----- DATA FOR THIS TASK
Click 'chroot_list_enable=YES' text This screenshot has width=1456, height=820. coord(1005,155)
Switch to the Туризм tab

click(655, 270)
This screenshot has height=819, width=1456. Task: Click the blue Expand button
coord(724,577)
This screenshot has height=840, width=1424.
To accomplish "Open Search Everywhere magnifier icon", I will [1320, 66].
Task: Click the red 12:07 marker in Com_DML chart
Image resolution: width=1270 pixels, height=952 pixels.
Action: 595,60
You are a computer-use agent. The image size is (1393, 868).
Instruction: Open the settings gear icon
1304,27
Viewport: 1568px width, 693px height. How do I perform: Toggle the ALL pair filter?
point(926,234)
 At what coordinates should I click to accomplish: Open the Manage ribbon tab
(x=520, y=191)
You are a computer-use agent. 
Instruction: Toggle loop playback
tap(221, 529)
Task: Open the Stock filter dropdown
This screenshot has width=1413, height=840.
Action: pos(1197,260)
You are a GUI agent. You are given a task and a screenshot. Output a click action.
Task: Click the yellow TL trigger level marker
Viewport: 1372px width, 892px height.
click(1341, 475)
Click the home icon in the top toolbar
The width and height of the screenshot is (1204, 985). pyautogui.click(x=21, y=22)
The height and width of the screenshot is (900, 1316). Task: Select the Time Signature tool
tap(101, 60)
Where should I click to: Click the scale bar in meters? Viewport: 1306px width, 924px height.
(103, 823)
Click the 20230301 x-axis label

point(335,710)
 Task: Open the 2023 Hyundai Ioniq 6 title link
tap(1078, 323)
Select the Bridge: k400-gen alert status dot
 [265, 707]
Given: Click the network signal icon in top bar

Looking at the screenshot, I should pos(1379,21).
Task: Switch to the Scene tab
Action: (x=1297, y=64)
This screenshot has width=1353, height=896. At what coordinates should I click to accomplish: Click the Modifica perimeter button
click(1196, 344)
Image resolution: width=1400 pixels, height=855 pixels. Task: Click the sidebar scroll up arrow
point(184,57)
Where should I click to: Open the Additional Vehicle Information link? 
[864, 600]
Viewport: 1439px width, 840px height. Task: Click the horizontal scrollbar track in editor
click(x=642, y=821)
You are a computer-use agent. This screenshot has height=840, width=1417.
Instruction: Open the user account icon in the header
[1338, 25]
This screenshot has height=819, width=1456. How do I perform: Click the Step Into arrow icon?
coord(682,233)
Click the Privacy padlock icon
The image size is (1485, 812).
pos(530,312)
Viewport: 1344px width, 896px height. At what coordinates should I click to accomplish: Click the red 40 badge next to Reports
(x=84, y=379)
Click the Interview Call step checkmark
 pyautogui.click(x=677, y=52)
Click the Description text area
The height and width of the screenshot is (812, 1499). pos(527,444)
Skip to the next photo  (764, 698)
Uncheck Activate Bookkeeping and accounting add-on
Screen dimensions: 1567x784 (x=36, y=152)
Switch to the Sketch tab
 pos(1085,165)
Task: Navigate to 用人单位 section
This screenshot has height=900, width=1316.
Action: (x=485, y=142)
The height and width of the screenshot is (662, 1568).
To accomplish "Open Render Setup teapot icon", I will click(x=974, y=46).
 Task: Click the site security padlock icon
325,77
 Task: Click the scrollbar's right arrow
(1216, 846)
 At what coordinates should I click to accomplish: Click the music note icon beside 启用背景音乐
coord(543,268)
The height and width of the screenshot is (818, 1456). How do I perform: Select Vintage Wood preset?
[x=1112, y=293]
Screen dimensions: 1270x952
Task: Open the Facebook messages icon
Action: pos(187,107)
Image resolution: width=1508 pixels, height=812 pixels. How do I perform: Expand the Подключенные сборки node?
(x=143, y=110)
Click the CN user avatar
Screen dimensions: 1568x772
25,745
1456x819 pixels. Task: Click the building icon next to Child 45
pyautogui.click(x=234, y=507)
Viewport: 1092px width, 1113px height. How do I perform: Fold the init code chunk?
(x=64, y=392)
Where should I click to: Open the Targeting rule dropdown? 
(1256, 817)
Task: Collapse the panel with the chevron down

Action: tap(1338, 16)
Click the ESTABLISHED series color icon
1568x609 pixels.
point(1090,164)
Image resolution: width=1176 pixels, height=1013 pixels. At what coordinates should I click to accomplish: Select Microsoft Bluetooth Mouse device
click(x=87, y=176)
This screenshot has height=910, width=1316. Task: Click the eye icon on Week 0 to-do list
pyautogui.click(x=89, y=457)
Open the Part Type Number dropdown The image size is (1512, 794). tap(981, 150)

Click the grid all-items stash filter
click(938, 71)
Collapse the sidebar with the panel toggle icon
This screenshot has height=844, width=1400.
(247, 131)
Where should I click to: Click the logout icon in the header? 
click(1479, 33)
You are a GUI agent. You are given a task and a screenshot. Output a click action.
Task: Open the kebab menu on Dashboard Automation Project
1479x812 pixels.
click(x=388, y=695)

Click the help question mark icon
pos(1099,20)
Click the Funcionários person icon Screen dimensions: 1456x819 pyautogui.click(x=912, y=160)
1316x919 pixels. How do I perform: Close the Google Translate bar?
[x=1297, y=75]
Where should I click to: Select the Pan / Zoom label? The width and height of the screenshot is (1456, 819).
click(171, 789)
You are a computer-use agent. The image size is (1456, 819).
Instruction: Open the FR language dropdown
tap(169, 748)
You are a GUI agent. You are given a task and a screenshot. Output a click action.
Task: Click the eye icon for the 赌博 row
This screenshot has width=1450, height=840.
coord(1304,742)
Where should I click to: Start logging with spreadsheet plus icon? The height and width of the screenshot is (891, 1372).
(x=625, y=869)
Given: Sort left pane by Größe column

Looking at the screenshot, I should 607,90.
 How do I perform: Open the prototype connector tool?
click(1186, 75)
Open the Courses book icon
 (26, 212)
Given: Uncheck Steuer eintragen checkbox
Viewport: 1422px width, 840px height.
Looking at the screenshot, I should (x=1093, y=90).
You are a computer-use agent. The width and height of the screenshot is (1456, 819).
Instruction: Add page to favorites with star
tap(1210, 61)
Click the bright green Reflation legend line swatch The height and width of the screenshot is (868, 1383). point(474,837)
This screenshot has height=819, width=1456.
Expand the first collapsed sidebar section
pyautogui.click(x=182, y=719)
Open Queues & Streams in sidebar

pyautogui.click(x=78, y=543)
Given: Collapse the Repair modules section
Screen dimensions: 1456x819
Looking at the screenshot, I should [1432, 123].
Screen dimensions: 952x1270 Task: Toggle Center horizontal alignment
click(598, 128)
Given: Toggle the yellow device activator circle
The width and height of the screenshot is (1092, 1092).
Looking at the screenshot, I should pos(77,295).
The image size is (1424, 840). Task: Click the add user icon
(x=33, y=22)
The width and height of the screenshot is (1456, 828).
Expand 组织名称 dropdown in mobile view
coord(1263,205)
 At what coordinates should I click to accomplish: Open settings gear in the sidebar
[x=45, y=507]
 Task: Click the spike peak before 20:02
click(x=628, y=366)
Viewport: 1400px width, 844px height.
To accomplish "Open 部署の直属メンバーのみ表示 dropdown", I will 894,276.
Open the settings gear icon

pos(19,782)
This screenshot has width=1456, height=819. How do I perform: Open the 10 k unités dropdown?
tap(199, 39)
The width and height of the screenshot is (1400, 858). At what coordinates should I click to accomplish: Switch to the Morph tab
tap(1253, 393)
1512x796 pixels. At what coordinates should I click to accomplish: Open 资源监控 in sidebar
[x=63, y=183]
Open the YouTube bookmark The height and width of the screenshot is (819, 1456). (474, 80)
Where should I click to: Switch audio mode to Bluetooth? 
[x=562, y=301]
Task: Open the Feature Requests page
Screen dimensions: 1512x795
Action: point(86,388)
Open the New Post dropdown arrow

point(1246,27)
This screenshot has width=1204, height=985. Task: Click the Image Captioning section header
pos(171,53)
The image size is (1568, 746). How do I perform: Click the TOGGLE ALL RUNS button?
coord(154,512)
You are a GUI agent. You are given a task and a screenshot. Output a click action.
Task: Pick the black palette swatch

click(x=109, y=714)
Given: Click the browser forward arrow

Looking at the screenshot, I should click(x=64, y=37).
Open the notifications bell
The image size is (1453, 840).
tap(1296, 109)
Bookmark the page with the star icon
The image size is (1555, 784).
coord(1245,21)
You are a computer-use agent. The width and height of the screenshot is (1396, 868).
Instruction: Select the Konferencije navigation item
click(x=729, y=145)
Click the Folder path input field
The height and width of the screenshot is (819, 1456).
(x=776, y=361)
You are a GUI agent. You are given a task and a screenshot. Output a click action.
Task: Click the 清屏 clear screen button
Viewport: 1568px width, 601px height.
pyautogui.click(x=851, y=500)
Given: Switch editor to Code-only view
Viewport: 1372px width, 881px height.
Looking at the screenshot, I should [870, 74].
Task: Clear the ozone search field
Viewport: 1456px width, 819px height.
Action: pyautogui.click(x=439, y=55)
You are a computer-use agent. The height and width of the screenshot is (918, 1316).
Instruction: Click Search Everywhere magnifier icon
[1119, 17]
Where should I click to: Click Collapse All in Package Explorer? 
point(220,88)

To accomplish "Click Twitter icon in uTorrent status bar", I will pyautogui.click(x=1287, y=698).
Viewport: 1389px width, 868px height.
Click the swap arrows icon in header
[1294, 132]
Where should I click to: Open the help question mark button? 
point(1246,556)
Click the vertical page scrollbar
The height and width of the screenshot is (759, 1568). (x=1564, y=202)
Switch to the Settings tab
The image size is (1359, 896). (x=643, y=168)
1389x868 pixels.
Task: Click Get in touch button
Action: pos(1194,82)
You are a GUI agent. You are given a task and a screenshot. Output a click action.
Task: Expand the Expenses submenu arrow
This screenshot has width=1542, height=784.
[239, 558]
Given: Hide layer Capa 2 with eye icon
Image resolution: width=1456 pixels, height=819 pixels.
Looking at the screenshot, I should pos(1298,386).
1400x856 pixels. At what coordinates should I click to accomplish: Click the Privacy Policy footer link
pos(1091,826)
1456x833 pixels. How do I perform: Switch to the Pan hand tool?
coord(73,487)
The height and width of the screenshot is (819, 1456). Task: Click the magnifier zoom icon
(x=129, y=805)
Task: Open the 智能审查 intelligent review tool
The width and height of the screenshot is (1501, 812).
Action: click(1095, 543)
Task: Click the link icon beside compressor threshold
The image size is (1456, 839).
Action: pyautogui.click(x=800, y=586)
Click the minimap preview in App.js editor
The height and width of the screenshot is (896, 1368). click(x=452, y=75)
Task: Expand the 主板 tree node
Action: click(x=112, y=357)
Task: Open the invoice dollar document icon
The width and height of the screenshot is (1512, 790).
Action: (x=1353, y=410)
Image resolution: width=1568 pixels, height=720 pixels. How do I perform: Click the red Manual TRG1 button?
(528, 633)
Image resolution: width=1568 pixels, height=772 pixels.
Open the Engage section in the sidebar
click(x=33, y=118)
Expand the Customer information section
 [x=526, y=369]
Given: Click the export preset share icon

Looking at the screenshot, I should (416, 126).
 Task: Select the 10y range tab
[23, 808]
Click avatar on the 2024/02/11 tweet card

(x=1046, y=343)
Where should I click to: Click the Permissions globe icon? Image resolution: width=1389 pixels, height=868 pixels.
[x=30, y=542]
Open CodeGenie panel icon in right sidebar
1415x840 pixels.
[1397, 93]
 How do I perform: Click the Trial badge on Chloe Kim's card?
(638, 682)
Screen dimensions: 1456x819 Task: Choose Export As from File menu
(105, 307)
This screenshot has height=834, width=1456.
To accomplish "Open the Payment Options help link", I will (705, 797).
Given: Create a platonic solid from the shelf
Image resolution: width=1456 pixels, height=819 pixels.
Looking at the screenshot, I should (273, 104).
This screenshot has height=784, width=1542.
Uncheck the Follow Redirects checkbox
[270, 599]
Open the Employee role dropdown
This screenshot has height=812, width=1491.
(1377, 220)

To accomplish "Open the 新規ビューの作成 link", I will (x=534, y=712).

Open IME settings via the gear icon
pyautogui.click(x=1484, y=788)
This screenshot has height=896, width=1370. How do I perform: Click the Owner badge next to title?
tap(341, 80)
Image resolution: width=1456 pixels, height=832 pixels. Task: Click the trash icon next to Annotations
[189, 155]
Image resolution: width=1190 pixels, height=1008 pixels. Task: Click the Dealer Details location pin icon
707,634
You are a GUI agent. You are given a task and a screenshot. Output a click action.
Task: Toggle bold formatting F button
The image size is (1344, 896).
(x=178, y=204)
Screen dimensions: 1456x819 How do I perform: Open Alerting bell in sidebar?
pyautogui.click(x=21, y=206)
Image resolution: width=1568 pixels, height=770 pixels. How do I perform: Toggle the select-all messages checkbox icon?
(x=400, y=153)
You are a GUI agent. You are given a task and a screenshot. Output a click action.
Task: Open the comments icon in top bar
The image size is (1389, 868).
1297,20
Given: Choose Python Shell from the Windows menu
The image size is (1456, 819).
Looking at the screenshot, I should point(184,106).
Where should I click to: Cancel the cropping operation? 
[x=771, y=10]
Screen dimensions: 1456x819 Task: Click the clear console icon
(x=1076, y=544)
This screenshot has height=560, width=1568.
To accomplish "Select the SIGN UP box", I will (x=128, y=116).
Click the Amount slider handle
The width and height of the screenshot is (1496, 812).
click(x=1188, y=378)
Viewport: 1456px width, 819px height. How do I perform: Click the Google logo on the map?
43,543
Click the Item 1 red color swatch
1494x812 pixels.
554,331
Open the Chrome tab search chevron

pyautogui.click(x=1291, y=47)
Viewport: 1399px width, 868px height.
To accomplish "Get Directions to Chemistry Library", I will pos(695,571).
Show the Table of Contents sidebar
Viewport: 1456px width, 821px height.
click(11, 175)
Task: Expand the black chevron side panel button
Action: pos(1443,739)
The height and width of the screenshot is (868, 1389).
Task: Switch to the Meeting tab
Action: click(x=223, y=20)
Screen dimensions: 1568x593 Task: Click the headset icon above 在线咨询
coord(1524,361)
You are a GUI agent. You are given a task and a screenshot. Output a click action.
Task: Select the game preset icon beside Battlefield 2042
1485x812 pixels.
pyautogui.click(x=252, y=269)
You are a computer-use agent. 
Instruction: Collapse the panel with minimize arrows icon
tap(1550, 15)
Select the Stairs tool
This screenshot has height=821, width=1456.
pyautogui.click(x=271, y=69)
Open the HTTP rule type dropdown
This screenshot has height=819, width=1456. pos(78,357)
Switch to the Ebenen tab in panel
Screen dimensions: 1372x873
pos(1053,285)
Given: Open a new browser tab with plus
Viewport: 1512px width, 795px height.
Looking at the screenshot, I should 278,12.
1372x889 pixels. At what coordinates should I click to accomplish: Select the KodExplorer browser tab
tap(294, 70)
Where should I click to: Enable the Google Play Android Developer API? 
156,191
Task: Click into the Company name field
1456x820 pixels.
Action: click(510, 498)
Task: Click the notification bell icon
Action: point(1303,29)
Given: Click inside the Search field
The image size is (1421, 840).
----------
◆ WHAT IS EXPECTED ◆
The answer must be every line of the records that holds the string "marker".

◆ SOLUTION TO THE PROBLEM ◆
Task: Click the red 12:07 marker in Com_DML chart
Task: Click the yellow TL trigger level marker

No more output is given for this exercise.